BRANO FORNITO:

Si tratta d’identificare chi oggi può rivestire la funzione prima svolta da partiti, sindacati, ordini professionali.
Dopo la non eccellente performance della società civile (da De Magistris a Marino) bisogna smettere di rivolgersi a un mondo delle professioni liberali coorporativo e chiuso al nuovo per guardare a chi nei territori quotidianamente dimostra di saper leggere la realtà con le lenti del tempo e soprattutto ne parla gli alfabeti.
Come ben sintetizzato da Francesco Bei in “Marino, le contromosse del Pd” (Repubblica dell’11/10/15) “via libera alle mobilitazioni tematiche su singole campagne, alle riunioni di abitanti di una stessa strada (le cosiddette “social street”), ai comitati di quartiere, a forme di mutualismo”. Come praticato dal Presidente Mattarella che ha premiato gli eroi della porta accanto e del lavoro sociale come il sociologo Maurizio Fiasco per le sue ricerche sui fenomeni del gioco d’azzardo e dell’usura.
Sono anni che sentiamo la litania “bisogna partire dai territori”, ma mai slogan fu più giubilato e non praticato.
E’ ora che chi da tempo, da Corviale a Torpignattara alla Caffarella, ha studiato discusso progettato e iniziato a realizzare in concreto nuovi modelli di partecipazione e di sviluppo abbia finalmente voce in capitolo e riconosciuto quel ruolo di nuovi corpi intermedi che nella realtà già svolge.

COSA SI CHIEDE:
(a) Nel brano, chi ha premiato il sociologo Maurizio Fiasco?
(b) Riformula in forma di elenco puntato il paragrafo del brano che inizia con "Come ben sintetizzato da Francesco Bei", mantenendone i fatti principali.
(c) Elenca tutte le persone nominate nel brano.
Le righe riportate più avanti non servono allo svolgimento.

ESTRATTO DELLA FONTE:
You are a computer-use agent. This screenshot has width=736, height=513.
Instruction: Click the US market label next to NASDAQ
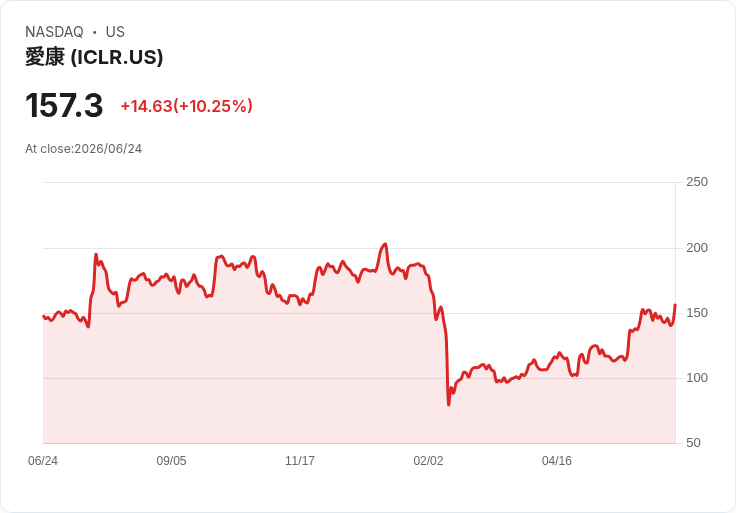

RISPOSTE COMPLETE:
(a) Il Presidente Mattarella.

(b)
- Francesco Bei, in "Marino, le contromosse del Pd" (Repubblica dell'11/10/15), sintetizza la linea: via libera a mobilitazioni tematiche su singole campagne, a riunioni di abitanti di una stessa strada ("social street"), a comitati di quartiere e a forme di mutualismo.
- La stessa linea è praticata dal Presidente Mattarella, che ha premiato gli eroi della porta accanto e del lavoro sociale.
- Tra i premiati c'è il sociologo Maurizio Fiasco, per le sue ricerche sul gioco d'azzardo e sull'usura.

(c)
- De Magistris
- Marino
- Francesco Bei
- Mattarella
- Maurizio Fiasco